The Symbol window for polygons will then popup. Change the Style to Solid Fill (default when a polygon layer is added in DIVA-GIS is No Fill), as shown below. You do not need to worry about the other options, as they will be set using a classification scheme.
Remember to click the OK button in the Symbol window, and the Apply button in the Properties window. Then click the Classes tab in the Properties window.
By default DIVA-GIS suggests 3 classes and a predefined color scheme that starts with light yellow and ends with medium blue. From the attribute table DIVA-GIS also calculates class breaks and puts them in the Properties window.
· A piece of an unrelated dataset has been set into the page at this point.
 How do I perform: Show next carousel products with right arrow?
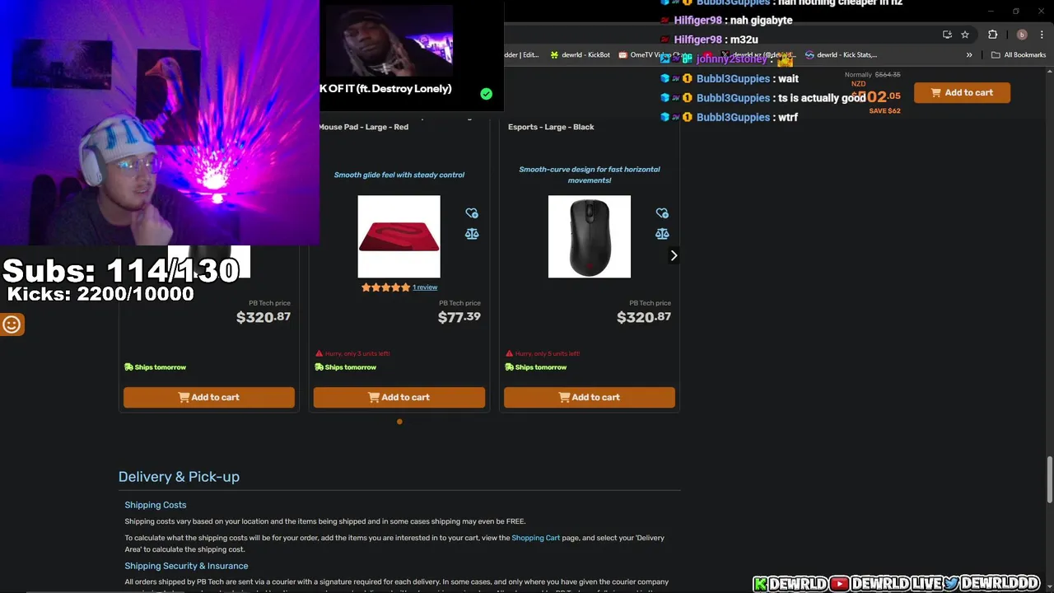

If you just click the Reset Legend button, DIVA-GIS will symbolize the countries in the databases using these default settings. Click the Apply button to see the result in the Data View. The Classes alternative for symbolization can only be used for symbolizing numerical data, i.e. data that represent interval or ratio attributes. You can check that out by clicking the drop down menu for Numeric Field, only those fields in the database that contain attributes with numerical value will show up.
Select the field GLASOD_Z, representing interval data on countrywide land degradation for symbolizing the countries included in the database. The higher the value of GLASOD_Z, the higher the land degradation. In the example below the symbolization is set to six classes, and DIVA-GIS automatically finds the natural breaks in the field to set the classes – as there are only six countries in the database, each country gets its own symbol (you can only choose, 1, 2, 3 or 6 classes, as DIVA-GIS otherwise fails to find breaks). The color scheme is set to start with light yellow and end with dark red. Then also the Label was changed to reflect the symbolization (at the top of the Properties window). You must press the Reset Legend to apply the changes in the Properties window and the Data View.
The resulting map then looks liket he example below. Note how the Legend label for the country layer also changed – in the example to Land degradation score.
Remember to save the project before finishing the lecture.